> _What needs to be done_: Give again everything from the line containing "ITT! (661, 2553)" down to the line containing "[+] (349, 1345)" in the records below, changing "Aktualitások" to "Hírek" and leaving the rest as it is.

> _Records for processing_:

[start]

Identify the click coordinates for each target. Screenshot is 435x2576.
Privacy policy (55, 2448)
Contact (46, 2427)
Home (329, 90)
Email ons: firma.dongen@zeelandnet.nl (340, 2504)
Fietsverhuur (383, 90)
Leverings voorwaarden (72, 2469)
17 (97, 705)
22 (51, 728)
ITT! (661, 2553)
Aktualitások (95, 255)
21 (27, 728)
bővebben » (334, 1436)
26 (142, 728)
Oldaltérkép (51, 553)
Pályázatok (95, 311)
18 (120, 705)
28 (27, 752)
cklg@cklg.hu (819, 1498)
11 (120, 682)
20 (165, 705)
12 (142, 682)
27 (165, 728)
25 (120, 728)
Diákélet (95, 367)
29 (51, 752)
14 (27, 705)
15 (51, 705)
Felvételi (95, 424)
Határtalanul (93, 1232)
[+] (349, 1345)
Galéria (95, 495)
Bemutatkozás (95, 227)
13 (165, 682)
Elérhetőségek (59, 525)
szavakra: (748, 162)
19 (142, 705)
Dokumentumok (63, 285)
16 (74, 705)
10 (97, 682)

[end]
[start]

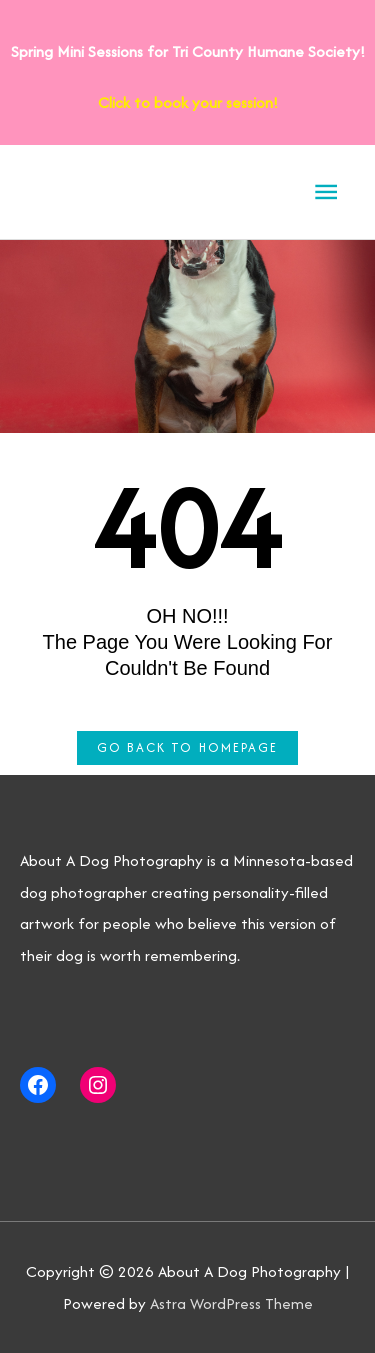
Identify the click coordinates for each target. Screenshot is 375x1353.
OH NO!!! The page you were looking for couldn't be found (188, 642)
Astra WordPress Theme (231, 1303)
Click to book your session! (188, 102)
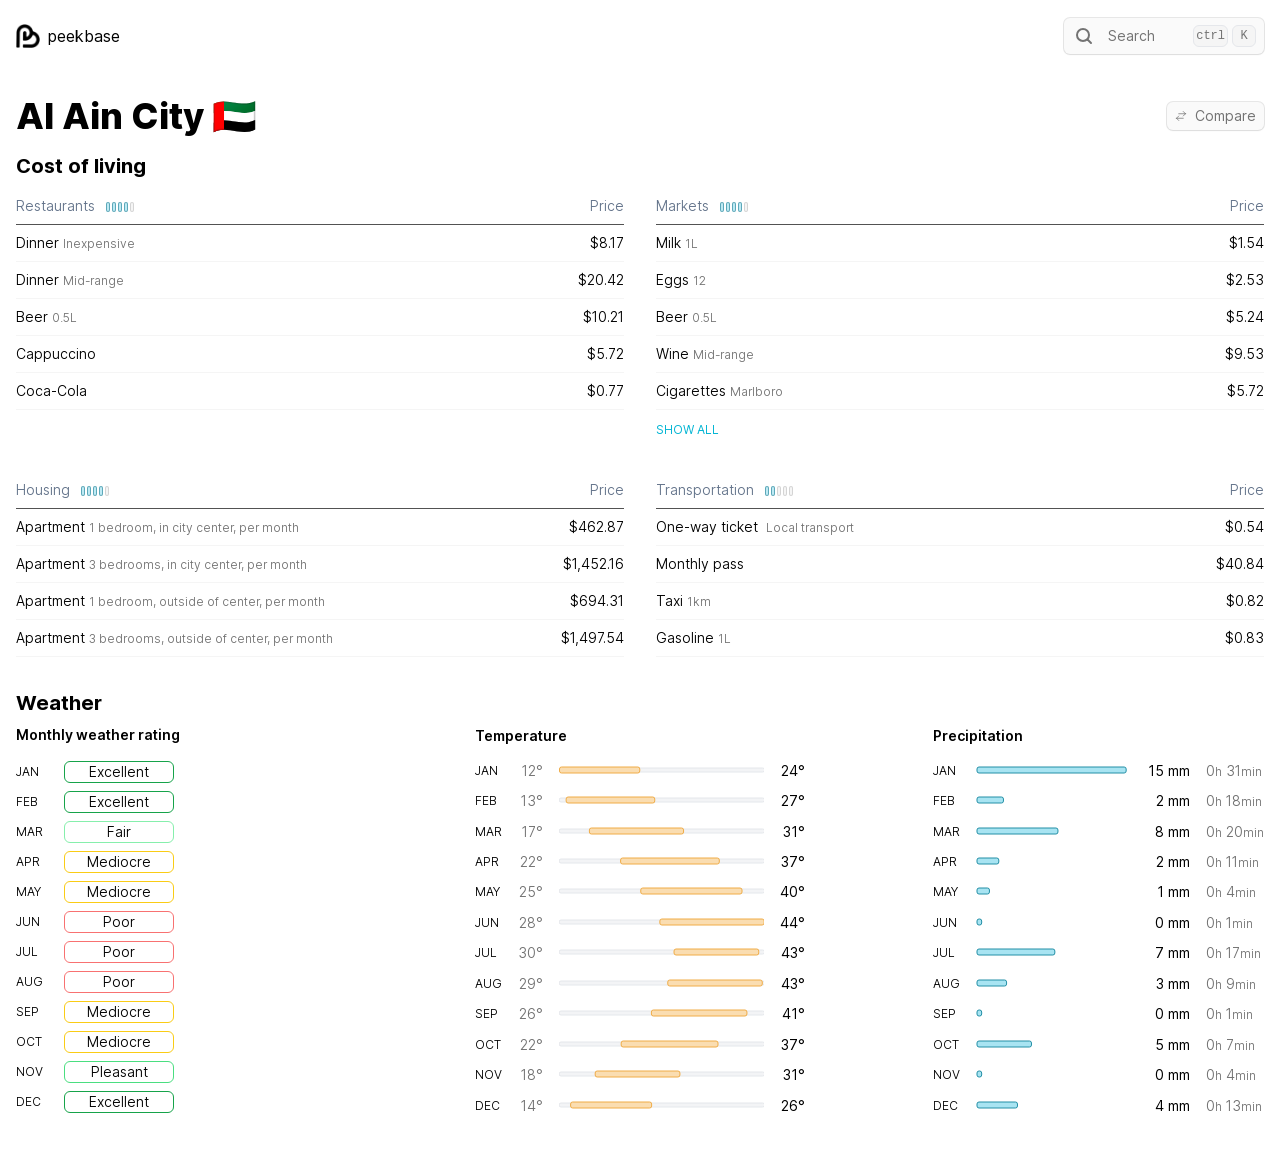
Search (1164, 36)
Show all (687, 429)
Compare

[end]
[start]

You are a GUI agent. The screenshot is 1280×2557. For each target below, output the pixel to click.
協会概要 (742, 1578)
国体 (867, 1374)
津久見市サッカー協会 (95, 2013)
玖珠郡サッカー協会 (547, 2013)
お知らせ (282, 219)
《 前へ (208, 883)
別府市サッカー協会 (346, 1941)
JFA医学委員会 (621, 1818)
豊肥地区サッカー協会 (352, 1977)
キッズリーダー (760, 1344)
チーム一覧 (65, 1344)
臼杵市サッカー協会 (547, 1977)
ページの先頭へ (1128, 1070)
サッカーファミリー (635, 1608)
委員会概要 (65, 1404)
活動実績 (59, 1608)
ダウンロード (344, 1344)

[end]

> _The response_:
ITT! (661, 2553)
Hírek (95, 255)
21 (27, 728)
bővebben » (334, 1436)
26 (142, 728)
Oldaltérkép (51, 553)
Pályázatok (95, 311)
18 (120, 705)
28 (27, 752)
cklg@cklg.hu (819, 1498)
11 (120, 682)
20 (165, 705)
12 (142, 682)
27 (165, 728)
25 (120, 728)
Diákélet (95, 367)
29 (51, 752)
14 (27, 705)
15 (51, 705)
Felvételi (95, 424)
Határtalanul (93, 1232)
[+] (349, 1345)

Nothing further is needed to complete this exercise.